=== Kutipan Teks ===

INILAH.COM, Jakarta - Pusat Pelaporan dan Analisis Transaksi
Keuangan (PPATK) dalam laporan tahun 2012 menyebut DKI Jakarta menjadi
provinsi paling banyak terindikasi melakukan transaksi yang diduga
berasal dari tindak pidana korupsi.
"DKI Jakarta
ditemukan terbanyak transaksi terindikasi tindak pidana korupsi sejumlah
37,45 persen," kata Ketua PPATK Muhammad Yusuf di kantornya, Jakarta
Pusat, Rabu (2/1/2013). Setelah DKI Jakarta, diikuti Kalimantan Timur
8,83 persen, dan Jawa Timur 5,55 persen.
DKI Jakarta terbanyak
ditemukan penyalahgunaan Anggaran Pendapatan Belanja Daerah di bidang
pendidikan. Laporan itu dituangkan dalam Hasil Riset Analisis Strategis
periode 1 tahun 2012.
Muhammad Yusuf menambahkan transaksi
mencurigakan lebih dominan dilakukan perseorangan yang berasal dari
struktur pemerintahan. "Pelaku perseorangan sebesar 95.84 persen dan
pelaku dari perusahaan sebesar 4,16 persen. Pelaku perseorangan masih
didominasi dari Pemerintah Daerah sebesar 40,7 persen, kedua kementerian
sebesar 16,7 persen dan perusahaan swasta 11,1 persen," terangnya.

=== Data Masukan ===

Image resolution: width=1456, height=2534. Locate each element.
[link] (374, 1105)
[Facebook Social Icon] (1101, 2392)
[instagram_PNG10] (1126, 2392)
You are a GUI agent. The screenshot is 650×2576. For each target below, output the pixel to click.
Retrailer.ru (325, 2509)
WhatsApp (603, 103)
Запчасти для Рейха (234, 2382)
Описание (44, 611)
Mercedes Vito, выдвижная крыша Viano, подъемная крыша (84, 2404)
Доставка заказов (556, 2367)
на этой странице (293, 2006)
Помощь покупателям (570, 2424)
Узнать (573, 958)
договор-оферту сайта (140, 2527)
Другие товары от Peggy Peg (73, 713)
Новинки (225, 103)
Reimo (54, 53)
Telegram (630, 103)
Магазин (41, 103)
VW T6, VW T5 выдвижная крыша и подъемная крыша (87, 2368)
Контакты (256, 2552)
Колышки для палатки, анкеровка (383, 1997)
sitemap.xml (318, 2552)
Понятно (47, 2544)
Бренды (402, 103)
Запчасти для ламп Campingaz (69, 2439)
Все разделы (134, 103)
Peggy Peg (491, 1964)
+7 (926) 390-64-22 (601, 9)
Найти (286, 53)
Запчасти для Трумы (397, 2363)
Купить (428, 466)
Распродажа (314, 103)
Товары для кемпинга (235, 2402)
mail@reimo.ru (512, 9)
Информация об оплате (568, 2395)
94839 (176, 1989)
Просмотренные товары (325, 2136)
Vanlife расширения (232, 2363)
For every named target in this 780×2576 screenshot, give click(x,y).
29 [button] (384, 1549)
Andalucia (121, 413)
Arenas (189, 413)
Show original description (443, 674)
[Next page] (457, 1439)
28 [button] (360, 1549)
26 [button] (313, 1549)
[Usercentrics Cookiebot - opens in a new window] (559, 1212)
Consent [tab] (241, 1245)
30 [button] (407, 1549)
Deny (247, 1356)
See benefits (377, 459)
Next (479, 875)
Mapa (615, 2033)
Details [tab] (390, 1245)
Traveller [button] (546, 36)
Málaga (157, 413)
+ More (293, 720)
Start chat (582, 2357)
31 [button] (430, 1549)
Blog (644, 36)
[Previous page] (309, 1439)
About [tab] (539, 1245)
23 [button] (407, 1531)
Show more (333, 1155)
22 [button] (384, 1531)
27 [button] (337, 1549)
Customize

===

#### Latihan
(a) Dari teks tentang laporan PPATK tahun 2012, ubah paragraf yang diawali "DKI Jakarta ditemukan terbanyak" menjadi daftar singkat yang tetap memuat fakta utamanya.
(b) Susun bagian catatan dari awal catatan sampai baris yang memuat "Бренды (402, 103)" sebagai daftar bernomor, tanpa baris kosong.

#### Daftar Jawaban
(a)
- DKI Jakarta: transaksi terindikasi tindak pidana korupsi terbanyak, 37,45 persen
- Kalimantan Timur: 8,83 persen
- Jawa Timur: 5,55 persen
- Disampaikan Ketua PPATK Muhammad Yusuf di kantornya, Jakarta Pusat, Rabu (2/1/2013)

(b)
1. Image resolution: width=1456, height=2534. Locate each element.
2. [link] (374, 1105)
3. [Facebook Social Icon] (1101, 2392)
4. [instagram_PNG10] (1126, 2392)
5. You are a GUI agent. The screenshot is 650×2576. For each target below, output the pixel to click.
6. Retrailer.ru (325, 2509)
7. WhatsApp (603, 103)
8. Запчасти для Рейха (234, 2382)
9. Описание (44, 611)
10. Mercedes Vito, выдвижная крыша Viano, подъемная крыша (84, 2404)
11. Доставка заказов (556, 2367)
12. на этой странице (293, 2006)
13. Помощь покупателям (570, 2424)
14. Узнать (573, 958)
15. договор-оферту сайта (140, 2527)
16. Другие товары от Peggy Peg (73, 713)
17. Новинки (225, 103)
18. Reimo (54, 53)
19. Telegram (630, 103)
20. Магазин (41, 103)
21. VW T6, VW T5 выдвижная крыша и подъемная крыша (87, 2368)
22. Контакты (256, 2552)
23. Колышки для палатки, анкеровка (383, 1997)
24. sitemap.xml (318, 2552)
25. Понятно (47, 2544)
26. Бренды (402, 103)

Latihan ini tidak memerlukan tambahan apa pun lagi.